The type being checked here is a relatively simple complex type! See the class diagram below, it contains 2 String properties, 2 generic collections as well as a GeoCoordinate & LocationRect property.

When we run the tests in debug when get the following returned in the output window in visual studio. The highlighted area shows the types that have been checked for compatibility with the SilverlightSerializer and since the <ROOT> type (SuccessfulComplexModel) is serializable we skip over the rest of the types because they are all descendants of the <ROOT>.
.


A failing test produces the following output in visual studio, what you can see is two MissingMethodException messages being generated. These are coming from SilverlightSerializer, the actual (exception) message is not being displayed here but it will have detailed information about the failing type (since v2 of SilverlightSerializer).

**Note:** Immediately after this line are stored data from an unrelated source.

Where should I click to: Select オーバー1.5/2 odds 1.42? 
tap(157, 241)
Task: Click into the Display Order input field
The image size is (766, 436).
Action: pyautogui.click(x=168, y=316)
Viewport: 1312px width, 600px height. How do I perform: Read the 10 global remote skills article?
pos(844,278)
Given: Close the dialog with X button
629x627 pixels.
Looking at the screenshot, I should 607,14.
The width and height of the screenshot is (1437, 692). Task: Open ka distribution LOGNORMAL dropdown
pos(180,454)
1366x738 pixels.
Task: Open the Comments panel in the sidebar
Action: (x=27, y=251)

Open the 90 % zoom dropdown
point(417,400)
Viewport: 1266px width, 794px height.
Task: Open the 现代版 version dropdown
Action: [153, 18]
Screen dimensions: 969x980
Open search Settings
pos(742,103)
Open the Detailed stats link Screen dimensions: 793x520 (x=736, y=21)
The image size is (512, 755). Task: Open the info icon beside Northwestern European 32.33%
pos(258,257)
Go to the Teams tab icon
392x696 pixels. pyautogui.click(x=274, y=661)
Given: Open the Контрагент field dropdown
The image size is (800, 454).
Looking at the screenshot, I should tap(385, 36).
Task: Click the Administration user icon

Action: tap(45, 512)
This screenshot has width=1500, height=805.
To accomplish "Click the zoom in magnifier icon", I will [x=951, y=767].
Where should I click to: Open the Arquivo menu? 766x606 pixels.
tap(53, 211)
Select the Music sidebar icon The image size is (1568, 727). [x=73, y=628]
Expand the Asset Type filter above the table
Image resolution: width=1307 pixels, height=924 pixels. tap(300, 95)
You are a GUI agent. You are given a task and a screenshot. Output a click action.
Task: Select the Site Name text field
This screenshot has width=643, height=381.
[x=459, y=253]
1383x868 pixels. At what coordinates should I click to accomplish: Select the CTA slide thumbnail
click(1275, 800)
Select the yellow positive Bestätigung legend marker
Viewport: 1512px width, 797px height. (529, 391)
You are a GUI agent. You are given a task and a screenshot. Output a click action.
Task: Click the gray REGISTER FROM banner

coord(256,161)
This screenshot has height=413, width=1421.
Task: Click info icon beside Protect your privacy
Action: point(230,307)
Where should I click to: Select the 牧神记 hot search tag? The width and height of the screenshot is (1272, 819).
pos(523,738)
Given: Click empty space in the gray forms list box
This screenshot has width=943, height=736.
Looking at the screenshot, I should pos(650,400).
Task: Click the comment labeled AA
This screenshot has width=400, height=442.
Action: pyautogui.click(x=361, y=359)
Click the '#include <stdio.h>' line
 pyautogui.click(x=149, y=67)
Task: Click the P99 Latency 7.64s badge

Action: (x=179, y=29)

What you can see below the exception messages is the types we've attempted to serialize and you can see the <ROOT> failed to serialize as well as the descendant property 'Url' - in fact the <ROOT> failed to serialize because of the failing descendant and this is why we recurse down the object graph looking for the all types which will fail to be serialized.


That pretty much covers it, hope this helps anyone using the Isolated Cache Provider and writing tests for entities you wish to cache.